• **TASKS FOR THIS EXERCISE**
• 1. From the article on the 1980 Wisconsin Badgers football team, write out the stretch from "American college football" through "in Madison, Wisconsin.".
• 2. List each player the article on the 1980 Wisconsin Badgers football team names as a statistical leader of the team, with the figure credited to that player.
• 3. Answer these questions from the article on the 1980 Wisconsin Badgers football team:
(a) Who was the defensive coordinator?
(b) By what combined score were the Badgers outscored by their opponents?
(c) Where did Tim Stracka rank in the Big Ten for yards per reception?

• **SOURCE DOCUMENT**
▬▬▬

- Conference: Big Ten Conference
- Record: 4–7 (3–5 Big Ten)
- Head coach: Dave McClain (3rd season);
- Offensive coordinator: Bill Dudley (1st season)
- Offensive scheme: Triple option
- Defensive coordinator: Jim Hilles (3rd season)
- Base defense: 3–4
- MVP: Dave Ahrens
- Captains: Dave Ahrens; Joe Rothbauer;
- Home stadium: Camp Randall Stadium

= 1980 Wisconsin Badgers football team =

American college football season

The 1980 Wisconsin Badgers football team was an American football team that represented the University of Wisconsin–Madison in the 1980 Big Ten Conference football season. In their third season under head coach Dave McClain, the Badgers finished in a tie for sixth place in the Big Ten Conference (Big Ten), compiled a 4–7 record (3–5 against Big Ten opponents), and were outscored by their opponents by a combined total of 211 to 138. The team played its home games in Camp Randall Stadium in Madison, Wisconsin.

The team's statistical leaders included John Josten with 622 passing yards, John Williams with 526 rushing yards, Tim Stracka with 462 receiving yards, and Jess Cole with 30 points. Tim Stracka also ranked sixth in the Big Ten with 16.5 yards per reception.

▬▬▬

• **PROVIDED DATA**

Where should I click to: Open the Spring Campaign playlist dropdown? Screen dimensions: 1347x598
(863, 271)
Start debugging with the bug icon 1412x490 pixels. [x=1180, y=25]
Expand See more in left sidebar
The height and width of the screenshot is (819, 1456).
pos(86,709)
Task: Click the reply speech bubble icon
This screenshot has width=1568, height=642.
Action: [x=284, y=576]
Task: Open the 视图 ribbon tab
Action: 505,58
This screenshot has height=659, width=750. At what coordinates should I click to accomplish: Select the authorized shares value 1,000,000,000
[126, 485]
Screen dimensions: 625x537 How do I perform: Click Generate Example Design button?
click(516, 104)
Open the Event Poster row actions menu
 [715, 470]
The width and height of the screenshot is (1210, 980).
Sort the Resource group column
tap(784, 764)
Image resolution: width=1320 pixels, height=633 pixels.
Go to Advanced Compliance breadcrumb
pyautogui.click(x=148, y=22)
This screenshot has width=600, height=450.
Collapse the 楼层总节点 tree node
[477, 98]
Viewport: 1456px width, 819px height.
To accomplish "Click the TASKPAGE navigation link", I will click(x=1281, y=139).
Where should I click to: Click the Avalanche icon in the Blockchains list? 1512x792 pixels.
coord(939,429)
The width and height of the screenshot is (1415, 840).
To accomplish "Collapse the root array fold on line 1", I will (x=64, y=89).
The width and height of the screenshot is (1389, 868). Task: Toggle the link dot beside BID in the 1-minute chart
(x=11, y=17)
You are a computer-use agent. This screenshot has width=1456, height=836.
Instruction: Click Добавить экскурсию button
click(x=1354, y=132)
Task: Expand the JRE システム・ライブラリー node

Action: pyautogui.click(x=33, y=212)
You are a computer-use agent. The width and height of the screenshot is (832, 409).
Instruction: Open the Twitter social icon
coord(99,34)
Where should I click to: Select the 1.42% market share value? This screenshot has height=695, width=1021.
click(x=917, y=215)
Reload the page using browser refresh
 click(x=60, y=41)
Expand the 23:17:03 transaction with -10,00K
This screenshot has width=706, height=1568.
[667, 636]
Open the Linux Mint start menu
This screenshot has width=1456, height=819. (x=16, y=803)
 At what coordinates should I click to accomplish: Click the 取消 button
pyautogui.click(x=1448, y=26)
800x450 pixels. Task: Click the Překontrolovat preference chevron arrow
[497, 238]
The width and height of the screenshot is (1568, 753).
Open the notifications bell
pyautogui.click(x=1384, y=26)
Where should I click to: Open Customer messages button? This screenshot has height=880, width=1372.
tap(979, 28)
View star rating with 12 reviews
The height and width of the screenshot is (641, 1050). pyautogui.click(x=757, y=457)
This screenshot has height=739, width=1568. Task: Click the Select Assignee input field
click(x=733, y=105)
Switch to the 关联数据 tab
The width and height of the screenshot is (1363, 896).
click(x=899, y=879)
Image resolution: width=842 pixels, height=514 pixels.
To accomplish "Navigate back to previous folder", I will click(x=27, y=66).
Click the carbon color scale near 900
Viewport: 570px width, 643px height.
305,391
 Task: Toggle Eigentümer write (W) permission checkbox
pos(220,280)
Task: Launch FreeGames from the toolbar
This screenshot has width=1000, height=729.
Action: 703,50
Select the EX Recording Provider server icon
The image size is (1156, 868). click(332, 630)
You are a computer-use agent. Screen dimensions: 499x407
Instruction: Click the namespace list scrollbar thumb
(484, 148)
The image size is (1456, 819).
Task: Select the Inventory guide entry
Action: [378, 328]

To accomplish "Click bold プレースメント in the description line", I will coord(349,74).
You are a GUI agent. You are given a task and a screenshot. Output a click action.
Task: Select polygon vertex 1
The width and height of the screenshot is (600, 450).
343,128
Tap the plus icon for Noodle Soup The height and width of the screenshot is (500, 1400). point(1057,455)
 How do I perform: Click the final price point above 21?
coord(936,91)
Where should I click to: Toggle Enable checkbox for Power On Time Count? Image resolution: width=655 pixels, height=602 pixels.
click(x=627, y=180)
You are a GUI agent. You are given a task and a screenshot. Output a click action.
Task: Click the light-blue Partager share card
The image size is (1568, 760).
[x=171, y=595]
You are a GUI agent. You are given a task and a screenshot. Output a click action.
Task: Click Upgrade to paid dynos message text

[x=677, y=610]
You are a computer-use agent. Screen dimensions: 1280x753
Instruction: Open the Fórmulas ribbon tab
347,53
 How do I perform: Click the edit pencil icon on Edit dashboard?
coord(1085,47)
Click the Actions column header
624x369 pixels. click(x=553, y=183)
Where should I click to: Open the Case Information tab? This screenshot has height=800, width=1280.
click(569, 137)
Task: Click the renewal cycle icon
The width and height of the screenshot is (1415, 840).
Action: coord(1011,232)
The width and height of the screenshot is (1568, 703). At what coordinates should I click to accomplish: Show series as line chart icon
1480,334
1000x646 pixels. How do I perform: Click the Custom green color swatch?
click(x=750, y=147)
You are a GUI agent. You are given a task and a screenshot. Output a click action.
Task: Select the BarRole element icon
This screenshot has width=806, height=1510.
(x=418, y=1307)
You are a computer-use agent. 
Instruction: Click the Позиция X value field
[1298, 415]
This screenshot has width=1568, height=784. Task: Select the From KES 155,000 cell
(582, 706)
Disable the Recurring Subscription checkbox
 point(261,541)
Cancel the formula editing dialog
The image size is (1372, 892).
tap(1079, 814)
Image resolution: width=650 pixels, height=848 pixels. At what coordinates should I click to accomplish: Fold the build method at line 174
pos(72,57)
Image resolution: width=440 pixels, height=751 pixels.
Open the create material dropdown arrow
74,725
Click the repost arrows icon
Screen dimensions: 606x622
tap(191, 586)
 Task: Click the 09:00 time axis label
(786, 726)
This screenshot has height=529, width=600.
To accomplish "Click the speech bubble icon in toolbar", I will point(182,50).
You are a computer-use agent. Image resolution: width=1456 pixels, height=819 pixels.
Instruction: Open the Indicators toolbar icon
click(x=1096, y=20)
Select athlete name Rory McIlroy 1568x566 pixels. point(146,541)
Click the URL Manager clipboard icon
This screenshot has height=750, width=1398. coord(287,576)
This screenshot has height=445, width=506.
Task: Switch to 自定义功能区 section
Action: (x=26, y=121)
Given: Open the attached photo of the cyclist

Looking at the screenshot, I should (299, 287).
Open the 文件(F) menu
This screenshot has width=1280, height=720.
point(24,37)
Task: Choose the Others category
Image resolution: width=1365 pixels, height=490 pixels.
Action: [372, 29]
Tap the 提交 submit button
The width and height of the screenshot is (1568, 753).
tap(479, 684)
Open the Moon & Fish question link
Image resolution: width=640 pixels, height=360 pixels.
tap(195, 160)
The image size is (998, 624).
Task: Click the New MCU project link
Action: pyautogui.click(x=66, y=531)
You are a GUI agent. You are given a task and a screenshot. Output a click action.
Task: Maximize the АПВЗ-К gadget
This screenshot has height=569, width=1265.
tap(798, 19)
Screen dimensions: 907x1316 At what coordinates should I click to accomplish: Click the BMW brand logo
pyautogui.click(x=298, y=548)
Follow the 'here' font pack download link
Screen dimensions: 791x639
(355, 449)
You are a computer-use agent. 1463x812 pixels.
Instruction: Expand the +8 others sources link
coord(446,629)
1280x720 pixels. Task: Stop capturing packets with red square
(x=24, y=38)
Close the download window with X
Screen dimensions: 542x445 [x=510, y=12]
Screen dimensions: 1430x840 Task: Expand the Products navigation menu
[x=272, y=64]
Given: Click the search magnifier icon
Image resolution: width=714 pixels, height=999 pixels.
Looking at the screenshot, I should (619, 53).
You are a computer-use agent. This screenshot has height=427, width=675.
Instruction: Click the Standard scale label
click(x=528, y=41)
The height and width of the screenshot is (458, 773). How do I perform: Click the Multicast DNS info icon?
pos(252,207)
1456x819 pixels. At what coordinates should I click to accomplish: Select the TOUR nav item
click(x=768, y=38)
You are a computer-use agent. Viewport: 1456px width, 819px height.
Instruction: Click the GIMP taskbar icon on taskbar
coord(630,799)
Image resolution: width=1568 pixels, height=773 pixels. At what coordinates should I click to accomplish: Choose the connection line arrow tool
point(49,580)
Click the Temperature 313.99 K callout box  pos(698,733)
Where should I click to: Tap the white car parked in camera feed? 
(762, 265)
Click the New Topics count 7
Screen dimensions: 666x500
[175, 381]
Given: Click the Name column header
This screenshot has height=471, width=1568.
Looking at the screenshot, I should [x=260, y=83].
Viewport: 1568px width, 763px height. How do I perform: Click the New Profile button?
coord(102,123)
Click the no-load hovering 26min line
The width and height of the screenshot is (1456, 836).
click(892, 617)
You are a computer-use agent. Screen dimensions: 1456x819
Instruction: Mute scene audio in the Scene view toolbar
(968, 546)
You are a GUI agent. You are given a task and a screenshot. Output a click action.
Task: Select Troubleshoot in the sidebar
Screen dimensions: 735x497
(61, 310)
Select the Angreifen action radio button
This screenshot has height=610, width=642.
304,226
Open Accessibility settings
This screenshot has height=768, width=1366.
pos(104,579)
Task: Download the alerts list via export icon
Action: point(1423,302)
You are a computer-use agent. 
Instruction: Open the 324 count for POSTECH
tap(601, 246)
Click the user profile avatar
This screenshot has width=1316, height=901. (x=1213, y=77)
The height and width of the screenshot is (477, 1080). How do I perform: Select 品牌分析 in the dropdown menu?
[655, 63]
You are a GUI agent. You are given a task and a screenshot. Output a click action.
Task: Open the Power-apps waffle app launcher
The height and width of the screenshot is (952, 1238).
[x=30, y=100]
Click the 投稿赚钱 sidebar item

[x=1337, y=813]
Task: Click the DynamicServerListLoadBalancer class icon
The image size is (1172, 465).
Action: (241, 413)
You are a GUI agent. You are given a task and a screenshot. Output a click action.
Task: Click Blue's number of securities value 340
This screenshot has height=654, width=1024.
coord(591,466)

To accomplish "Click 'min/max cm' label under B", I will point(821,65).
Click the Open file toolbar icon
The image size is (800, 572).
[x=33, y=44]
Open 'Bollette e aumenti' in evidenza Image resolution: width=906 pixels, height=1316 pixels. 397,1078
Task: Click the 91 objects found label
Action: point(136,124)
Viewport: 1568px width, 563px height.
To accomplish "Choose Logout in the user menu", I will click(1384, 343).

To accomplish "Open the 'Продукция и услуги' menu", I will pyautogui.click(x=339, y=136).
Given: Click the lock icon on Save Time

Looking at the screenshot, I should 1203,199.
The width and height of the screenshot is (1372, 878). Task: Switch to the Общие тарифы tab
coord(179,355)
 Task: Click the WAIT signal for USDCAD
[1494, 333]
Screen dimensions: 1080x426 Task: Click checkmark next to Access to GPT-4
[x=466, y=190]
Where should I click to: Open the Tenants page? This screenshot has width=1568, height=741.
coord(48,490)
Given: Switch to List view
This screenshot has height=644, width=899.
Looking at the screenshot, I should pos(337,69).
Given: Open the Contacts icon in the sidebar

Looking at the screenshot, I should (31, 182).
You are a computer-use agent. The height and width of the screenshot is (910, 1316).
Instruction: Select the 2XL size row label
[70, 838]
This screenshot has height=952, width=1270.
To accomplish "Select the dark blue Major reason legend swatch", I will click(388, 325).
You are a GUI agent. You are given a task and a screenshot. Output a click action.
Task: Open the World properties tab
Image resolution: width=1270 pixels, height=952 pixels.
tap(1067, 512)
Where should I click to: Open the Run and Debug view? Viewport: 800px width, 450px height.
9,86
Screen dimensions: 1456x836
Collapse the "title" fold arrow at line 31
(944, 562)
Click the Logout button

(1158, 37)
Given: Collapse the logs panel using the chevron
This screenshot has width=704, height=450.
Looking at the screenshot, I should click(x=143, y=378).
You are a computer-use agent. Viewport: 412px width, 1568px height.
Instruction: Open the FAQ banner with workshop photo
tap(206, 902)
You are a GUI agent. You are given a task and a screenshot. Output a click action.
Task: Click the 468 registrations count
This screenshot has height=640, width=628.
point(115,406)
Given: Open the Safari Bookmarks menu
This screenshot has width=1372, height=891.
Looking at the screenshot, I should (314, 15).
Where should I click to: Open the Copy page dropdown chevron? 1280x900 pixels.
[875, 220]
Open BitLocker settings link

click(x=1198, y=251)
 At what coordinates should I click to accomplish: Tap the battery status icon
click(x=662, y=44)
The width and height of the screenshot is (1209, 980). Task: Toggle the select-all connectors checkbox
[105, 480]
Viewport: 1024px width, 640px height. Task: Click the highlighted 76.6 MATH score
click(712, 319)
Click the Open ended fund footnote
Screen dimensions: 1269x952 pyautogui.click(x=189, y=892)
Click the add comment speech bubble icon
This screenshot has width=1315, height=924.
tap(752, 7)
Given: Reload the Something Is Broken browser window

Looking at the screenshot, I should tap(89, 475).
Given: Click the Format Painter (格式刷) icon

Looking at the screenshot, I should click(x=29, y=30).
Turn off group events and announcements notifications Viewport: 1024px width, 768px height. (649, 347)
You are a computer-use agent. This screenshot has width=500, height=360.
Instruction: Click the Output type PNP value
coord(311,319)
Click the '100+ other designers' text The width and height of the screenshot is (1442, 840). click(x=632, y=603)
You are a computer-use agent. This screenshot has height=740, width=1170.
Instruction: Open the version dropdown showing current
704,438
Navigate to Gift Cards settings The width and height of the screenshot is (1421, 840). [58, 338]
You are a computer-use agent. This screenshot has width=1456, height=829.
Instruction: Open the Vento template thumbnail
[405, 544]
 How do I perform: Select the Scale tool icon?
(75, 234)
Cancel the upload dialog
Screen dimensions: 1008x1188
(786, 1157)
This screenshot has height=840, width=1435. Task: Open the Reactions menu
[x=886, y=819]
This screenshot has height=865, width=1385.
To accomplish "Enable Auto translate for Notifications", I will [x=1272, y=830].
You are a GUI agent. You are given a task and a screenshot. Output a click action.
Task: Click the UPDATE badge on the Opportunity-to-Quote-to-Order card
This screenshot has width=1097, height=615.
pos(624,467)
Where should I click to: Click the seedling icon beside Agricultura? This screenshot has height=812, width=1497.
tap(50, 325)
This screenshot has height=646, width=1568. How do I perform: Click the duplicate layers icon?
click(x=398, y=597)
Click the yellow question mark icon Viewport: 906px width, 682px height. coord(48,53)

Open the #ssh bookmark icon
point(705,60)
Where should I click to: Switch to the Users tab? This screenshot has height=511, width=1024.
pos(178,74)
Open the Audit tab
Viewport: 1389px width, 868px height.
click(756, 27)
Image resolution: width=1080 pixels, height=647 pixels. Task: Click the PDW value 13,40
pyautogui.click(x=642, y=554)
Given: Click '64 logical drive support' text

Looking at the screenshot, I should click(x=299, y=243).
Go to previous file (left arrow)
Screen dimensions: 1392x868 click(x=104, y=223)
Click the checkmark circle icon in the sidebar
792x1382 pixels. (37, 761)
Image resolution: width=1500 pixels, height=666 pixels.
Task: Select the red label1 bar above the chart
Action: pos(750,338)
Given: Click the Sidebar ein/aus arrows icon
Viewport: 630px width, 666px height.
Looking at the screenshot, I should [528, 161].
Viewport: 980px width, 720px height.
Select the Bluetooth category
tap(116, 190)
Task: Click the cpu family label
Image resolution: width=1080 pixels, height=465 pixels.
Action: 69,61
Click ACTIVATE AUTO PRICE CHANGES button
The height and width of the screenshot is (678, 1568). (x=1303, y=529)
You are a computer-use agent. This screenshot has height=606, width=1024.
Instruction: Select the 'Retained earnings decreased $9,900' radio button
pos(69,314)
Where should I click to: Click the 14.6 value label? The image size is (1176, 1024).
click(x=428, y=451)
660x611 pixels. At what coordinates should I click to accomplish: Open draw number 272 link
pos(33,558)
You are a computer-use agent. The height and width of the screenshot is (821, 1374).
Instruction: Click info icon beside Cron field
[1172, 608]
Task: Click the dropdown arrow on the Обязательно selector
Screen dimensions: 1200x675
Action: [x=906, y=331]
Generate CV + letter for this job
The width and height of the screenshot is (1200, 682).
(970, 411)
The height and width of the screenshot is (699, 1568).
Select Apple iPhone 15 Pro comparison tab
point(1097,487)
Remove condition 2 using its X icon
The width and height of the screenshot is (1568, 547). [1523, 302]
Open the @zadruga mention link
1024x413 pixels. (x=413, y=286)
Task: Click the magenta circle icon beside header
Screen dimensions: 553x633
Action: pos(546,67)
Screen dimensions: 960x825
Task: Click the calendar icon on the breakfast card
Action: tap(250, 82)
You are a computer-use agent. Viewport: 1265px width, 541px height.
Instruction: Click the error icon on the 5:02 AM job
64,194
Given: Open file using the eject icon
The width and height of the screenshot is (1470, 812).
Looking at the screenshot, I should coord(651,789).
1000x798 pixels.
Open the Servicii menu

▬▬▬

• **ANSWERS FOR THIS EXERCISE**
• 1.
American college football season

The 1980 Wisconsin Badgers football team was an American football team that represented the University of Wisconsin–Madison in the 1980 Big Ten Conference football season. In their third season under head coach Dave McClain, the Badgers finished in a tie for sixth place in the Big Ten Conference (Big Ten), compiled a 4–7 record (3–5 against Big Ten opponents), and were outscored by their opponents by a combined total of 211 to 138. The team played its home games in Camp Randall Stadium in Madison, Wisconsin.

• 2.
- John Josten: 622 passing yards
- John Williams: 526 rushing yards
- Tim Stracka: 462 receiving yards
- Jess Cole: 30 points

• 3.
(a) Jim Hilles
(b) 211 to 138
(c) Sixth, with 16.5 yards per reception